Chalon sur Saône
Lutte contre le narcotrafic : «Le trafic local existe au travers de quelques groupes criminels bien identifiés par les enquête» assure Patrice Guigon
Par Florence SAINT-ARROMAN
Publié le 19 Mars 2025 à 07h33

Patrice Guigon, procureur de la République, chef du parquet du Tribunal judiciaire de Chalon-sur-Saône, est intervenu lors de la conférence initiée par le sénateur Jérôme Durain sur le thème de la lutte contre le narcotrafic. «Un exercice assez inédit» pour le magistrat, «mais le Garde des Sceaux a fixé comme priorité la lutte contre le narcotrafic».
Le mot de « narcotrafic » n’est pas un terme juridique. Le milieu judiciaire parle d’infractions à la législation sur les stupéfiants.
Le procureur de la République fait un point rapide sur la situation dans le ressort du TJ de Chalon (soit les deux-tiers du département de Saône-et-Loire)
Ce qui favorise « la logistique des trafiquants »
Particularité qui compte : le territoire est traversé par deux grands axes de circulation, l’A6 et l’A39 (dont on entend régulièrement parler à la faveur des saisies de stupéfiants par les douanes, ndla). Ces axes autoroutiers « favorisent la logistique des trafiquants ».
Sur l’arrondissement de Chalon, « on trouve encore des points de deal, mais aujourd’hui les dealers font beaucoup de livraisons ».
Les villes de Montceau-les-Mines, Le Creusot, et Chalon-sur-Saône, forment « un triangle qui attire les consommateurs de Saône-et-Loire et du sud de la Côte d’Or ».

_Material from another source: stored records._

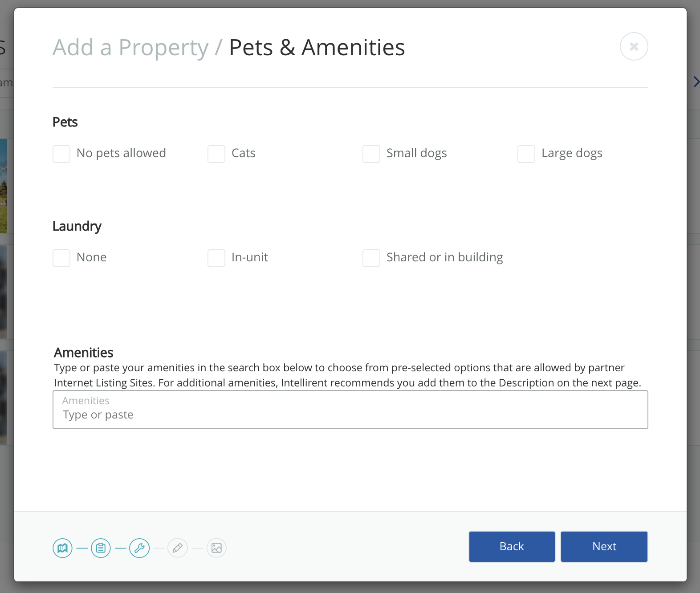700x593 pixels.
Task: Select None for laundry
Action: coord(61,258)
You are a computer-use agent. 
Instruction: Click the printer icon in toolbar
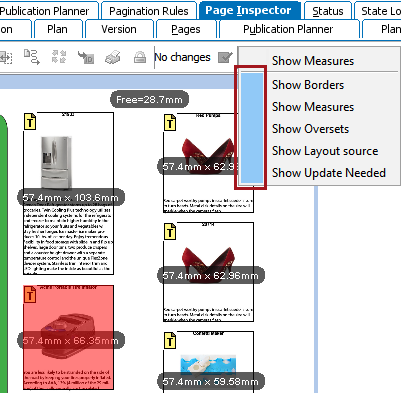tap(113, 57)
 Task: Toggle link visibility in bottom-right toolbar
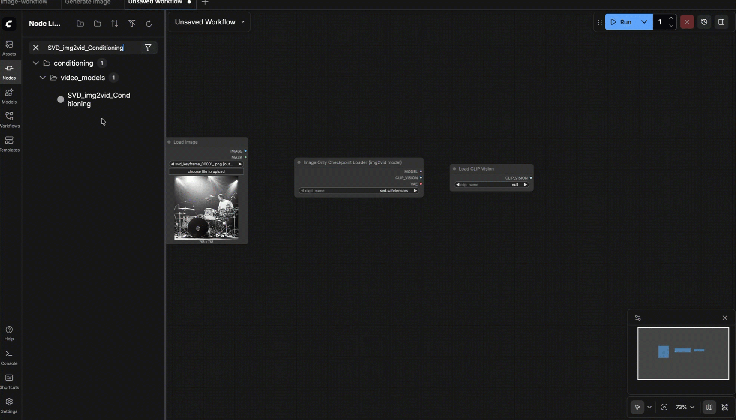click(724, 407)
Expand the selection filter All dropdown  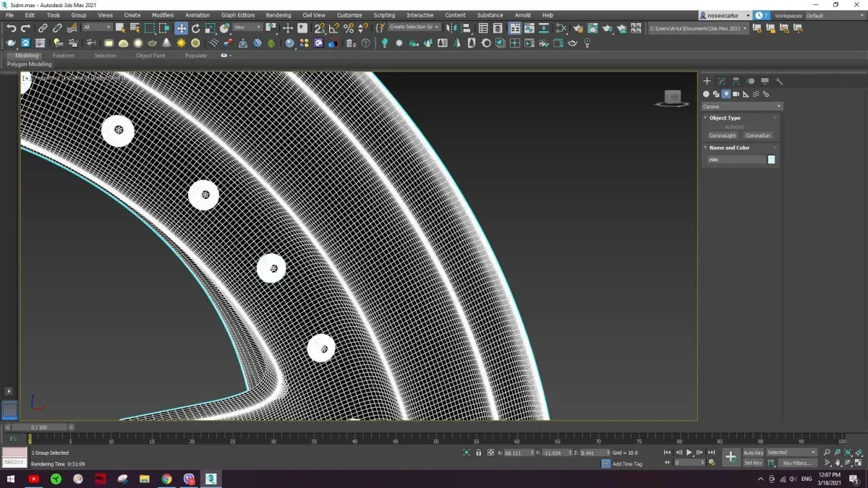click(x=97, y=27)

« La violence est prégnante »
Le ressort du TJ de Chalon « ne connaît pas encore l’escalade dont a parlé le sénateur Durain. Dans le Doubs et en Côte d’Or il y a eu des règlements de compte violents, et on a connu en 2019 au Creusot des règlements de compte par arme à feu, mais depuis on semble épargnés. »
« Pour autant, poursuit Patrice Guigon, la violence est prégnante, et l’usage d’armes blanches (type couteaux, ndla) est régulier. »
« Le trafic local existe au travers de quelques groupes criminels bien identifiés »
« Le trafic local existe au travers de quelques groupes criminels bien identifiés par les services d’enquête. Ces groupes sont parfaitement rôdés aux techniques d’investigation des enquêteurs. Ils utilisent des messageries cryptées, ils sous traitent les vols de véhicules (dont ils ont besoin pour commettre des délits), ils utilisent des brouilleurs de balises, ils opèrent des replis dans des zones rurales pour transformer ou stocker les produits, ils ont recours aux plateformes pour recruter leur main d’œuvre, soit pour tenir des points de deal, soit pour intimider. »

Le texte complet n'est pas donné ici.